▸ **PROBLEM DETAILS**:
Exactly the lines from the one containing "Task: Open the user account icon" through the end of the records must be reproduced; leave out all pictures.

▸ **RECORD EXTRACTS**:
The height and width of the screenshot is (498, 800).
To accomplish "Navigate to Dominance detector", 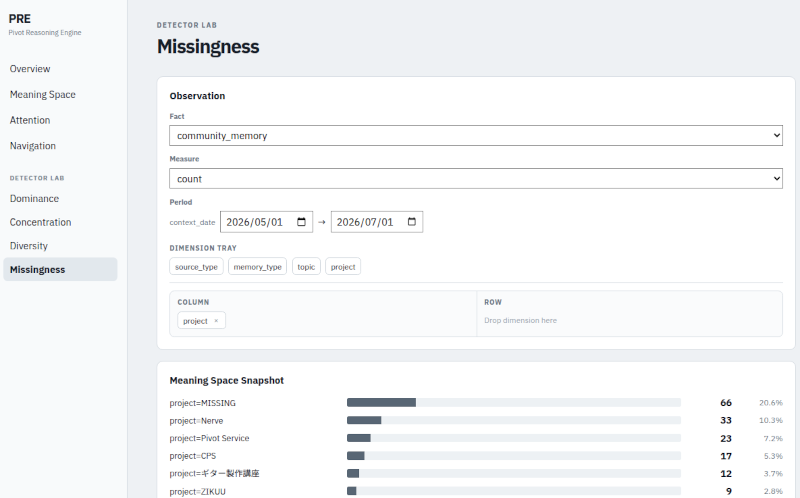I will click(34, 198).
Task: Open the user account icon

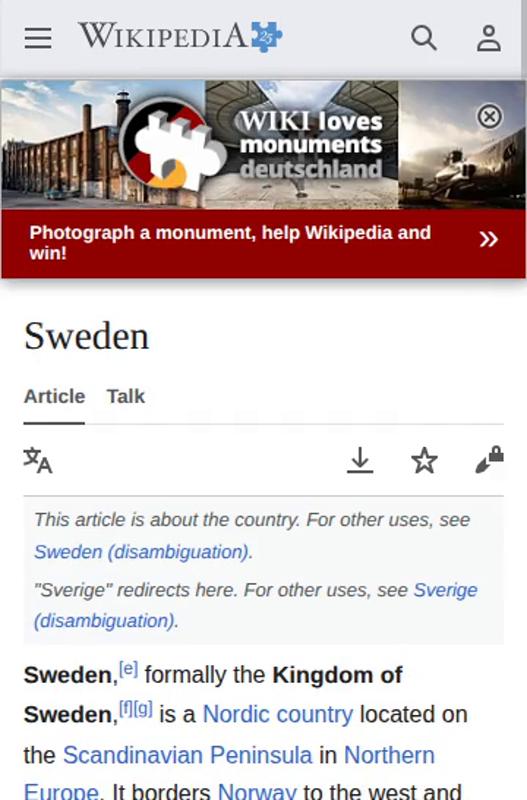Action: point(489,38)
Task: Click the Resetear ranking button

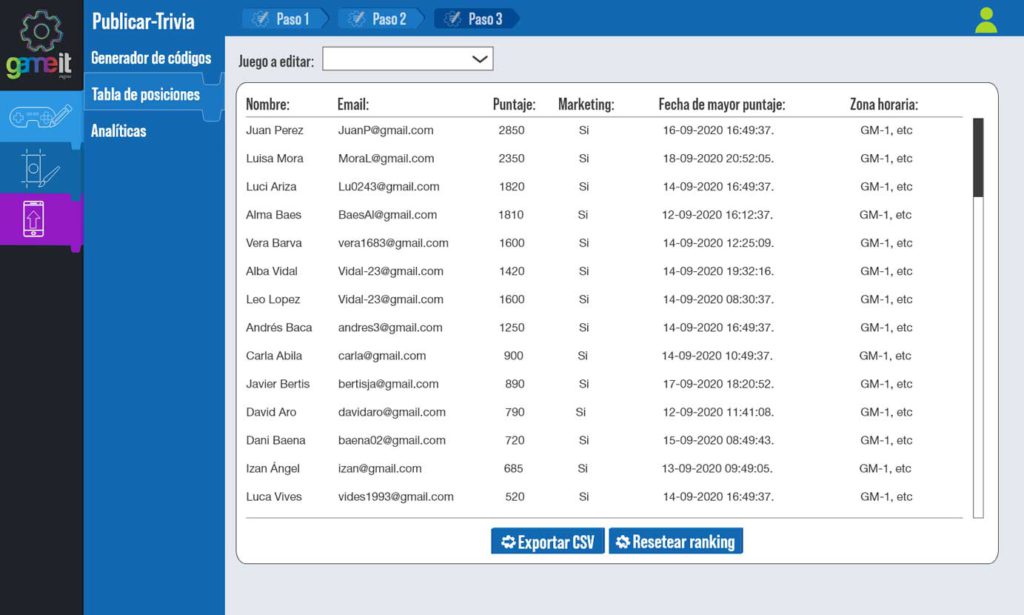Action: point(676,541)
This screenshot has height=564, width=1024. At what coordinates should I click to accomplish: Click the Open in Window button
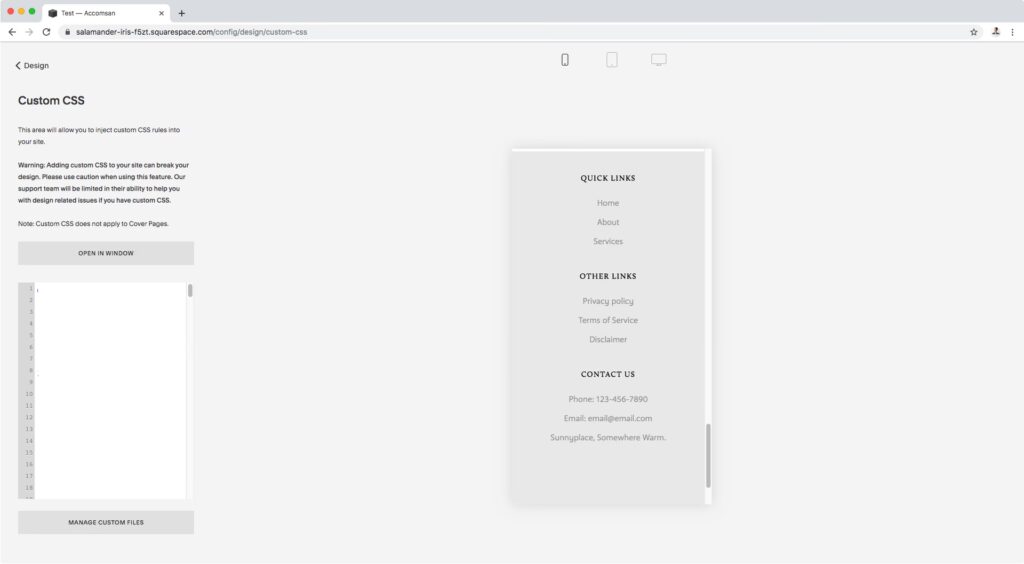[106, 253]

▸ **PROBLEM SOLUTION**:
Task: Open the user account icon

Action: point(489,38)
Task: Click the Resetear ranking button

Action: point(676,541)
This screenshot has height=564, width=1024. At what coordinates should I click to accomplish: Click the Open in Window button
[106, 253]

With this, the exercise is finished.